Dear all,
I am trying to sort my gff file as ascending order by chromosome (chr1, chr2. chr3.....chrX) but not able to succeeded. Neither sortBed nor unix sort produce a karyotype order (chr1, chr2, ... chr10, chr11, chrM, chrX). However, I found one possible solution by sort -V -k1,1 (this works fine in my another system (centOS; sort version: 8.22) ) but unfortunately my main system (RedHat; sort version:5.97) sort do not have option -V
. Any possible alternative ???
Note: please keep in mind that i m not sorting my gff file as typical bed file (sort -k 1,1 -k2,2n
) as this is not typical bed file.
My input.gff looks like:
chr1 . miRNA_primary_transcript 451141 451218 . + .
chr1 . miRNA_primary_transcript 1275348 1275428 . + .
chr1 . miRNA_primary_transcript 2806071 2806208 . + .
chr10 . miRNA_primary_transcript 4333896 4333977 . - .
chr10 . miRNA_primary_transcript 10295360 10295450 .
chr10 . miRNA_primary_transcript 15983153 15983233 .
chr11 . miRNA_primary_transcript 2162553 2162662 . - .
chr11 . miRNA_primary_transcript 3157038 3157122 . + .

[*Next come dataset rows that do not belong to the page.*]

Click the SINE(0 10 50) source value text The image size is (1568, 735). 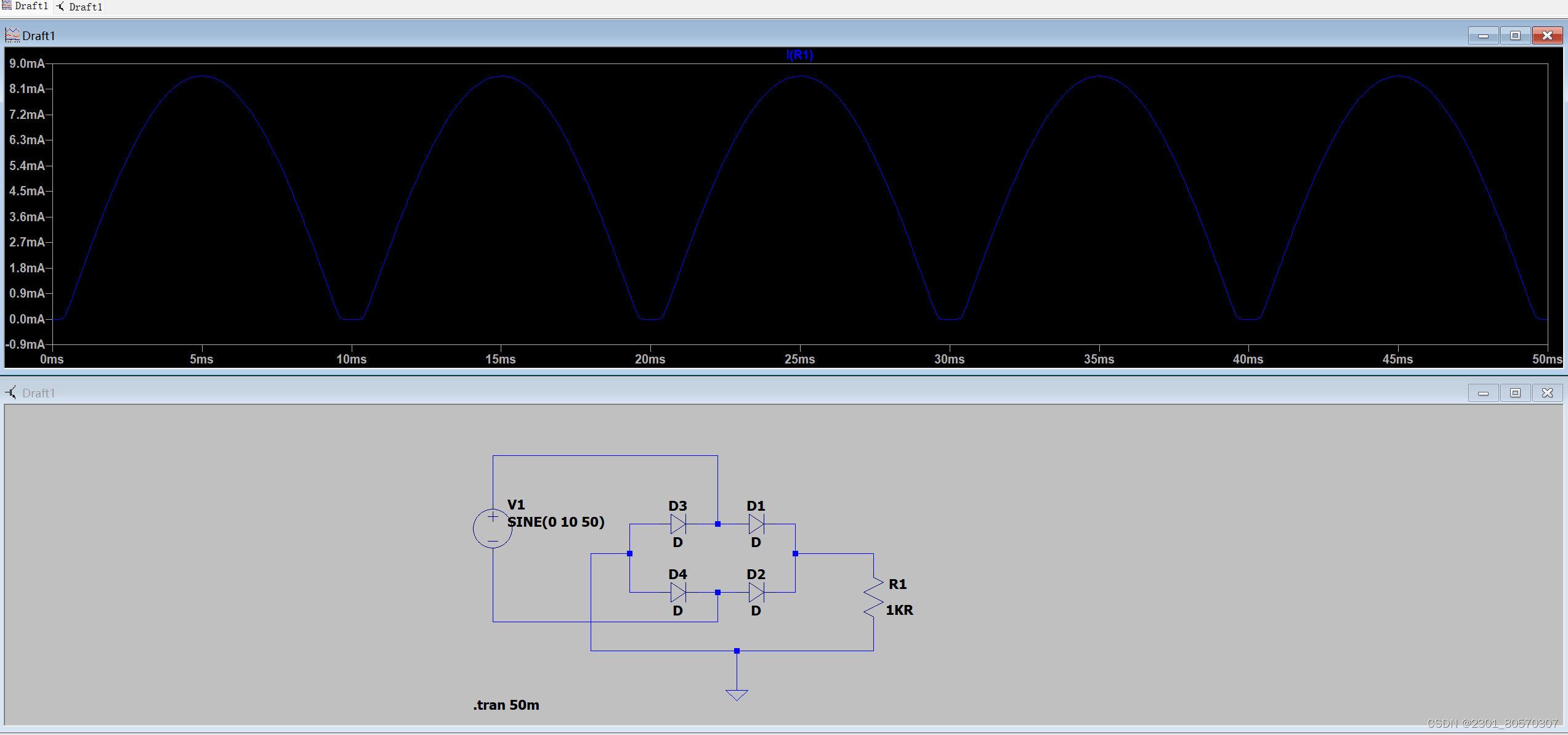[x=556, y=522]
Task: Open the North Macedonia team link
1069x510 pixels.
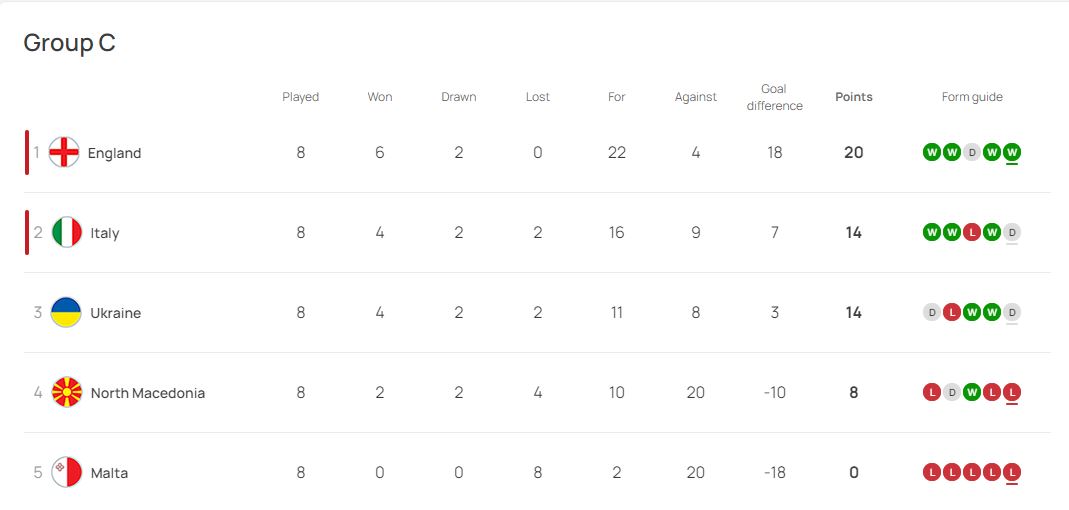Action: (148, 393)
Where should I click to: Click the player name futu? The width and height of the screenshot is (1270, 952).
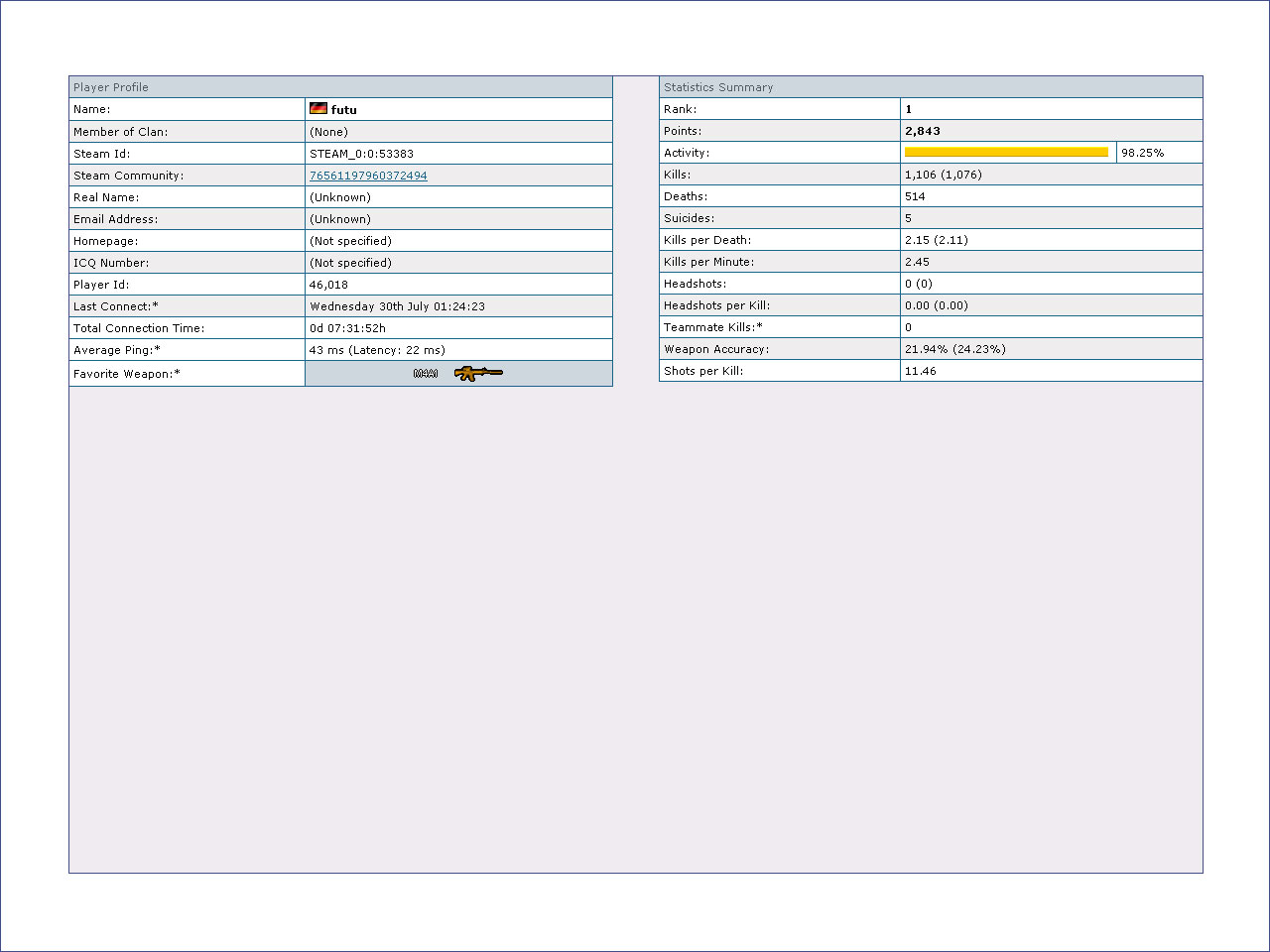click(344, 110)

chr2 . miRNA_primary_transcript 59942577 59942660 .
chr20 . miRNA_primary_transcript 5116644 5116774 . + .
chr25 . miRNA_primary_transcript 35855072 35855176 .
chr3 . miRNA_primary_transcript 13208734 13208831 .
......
Total number of chromosome 25.
see How To Sort Bed Format File
Those answers won't work for GFF; as is because you have declarations and comments in the header, and most GFF files will have comment lines separating each feature. You could could skip all those lines, but that would create something that would not be a usable GFF for most purposes.